State the number of lines in the records underneath where the word "agent" turns up, and say nothing else.

- **DATA EXTRACTS**:
════

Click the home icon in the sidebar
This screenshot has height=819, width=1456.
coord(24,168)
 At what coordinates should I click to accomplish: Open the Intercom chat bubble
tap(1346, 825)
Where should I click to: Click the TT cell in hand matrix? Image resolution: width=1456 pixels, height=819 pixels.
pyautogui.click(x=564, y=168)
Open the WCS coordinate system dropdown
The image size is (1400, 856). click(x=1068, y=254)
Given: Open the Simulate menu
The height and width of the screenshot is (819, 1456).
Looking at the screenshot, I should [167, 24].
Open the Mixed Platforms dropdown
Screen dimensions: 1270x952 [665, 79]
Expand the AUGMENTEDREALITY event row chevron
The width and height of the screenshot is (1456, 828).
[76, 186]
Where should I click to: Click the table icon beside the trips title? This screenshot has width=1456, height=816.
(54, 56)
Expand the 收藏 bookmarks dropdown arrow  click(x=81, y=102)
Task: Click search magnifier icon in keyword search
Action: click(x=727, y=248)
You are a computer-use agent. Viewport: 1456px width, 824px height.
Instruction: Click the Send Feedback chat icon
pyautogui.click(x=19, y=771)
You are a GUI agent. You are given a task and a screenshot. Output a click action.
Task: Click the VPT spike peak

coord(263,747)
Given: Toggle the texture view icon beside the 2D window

════

- **RESULT BELOW**: 2